Court Opinion

ID: 9542094
Source: CourtListenerOpinion
Date Created: 2023-08-07 16:31:10.186954+00
Date Added: 2024-06-11T15:04:32.533044
License: Public Domain

Dissenting Opinion
DeBruler, J.
The right to a change of venue is a substantive right. It is partially rooted in the State Constitution’s pledge of a fair trial. It is a right which belongs equally to every party to an action. TR. 76(1). The job of this Court is to fashion a fair procedure for the implementation of the right. In deciding what is fair, we can certainly fashion the procedures so as to discourage the use of the right solely for delay or other improper purpose, where such is clearly the case. However, in so doing we should not extinguish the right to an automatic change of venue for an entire class of parties, under the guise of regulating its legitimate use and setting procedures for its implementation, as the majority opinion surely does in this case. This holding cuts off that right of new parties brought into an action by third party complaint filed pursuant to TR. 14, if such third party complaint is filed after the defendant has filed his answer. The newly arrived party, joined pursuant to TR. 18 or TR. 19 after answer is likewise divested of the right.

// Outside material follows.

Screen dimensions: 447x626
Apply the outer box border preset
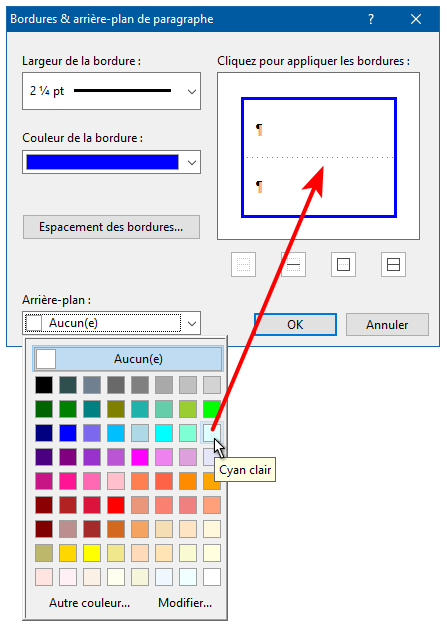[x=343, y=264]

I would hold in this case, as such would be clearly sufficient here, that the filing of a counterclaim, simultaneously with the filing of the answer, does not first close the issues on the merits, but that such issues remain open until the reply to the counterclaim, made mandatory by the provisions of TR. 7, has been filed. This resolution is consonant with our holding in State ex rel. Hatt v. Vanderburgh Probate Court (1966), 247 Ind. 517, 219 N. E. 2d 437. There we held that the issues are first closed on the merits within the meaning of that phrase in our change of venue rule, when the pleadings have reached such a state that “the case could go to trial.” In the case before us, there is no point in time prior to the filing of the *509reply to the counterclaim at which the case could go to trial. I therefore consider the motion for change of venue filed two weeks prior to the filing of the reply to he timefy filed. The trial judge should be required to grant that change of venue. I therefore vote to make the temporary writ permanent.
Note. — Reported in 307 N. E. 2d 70.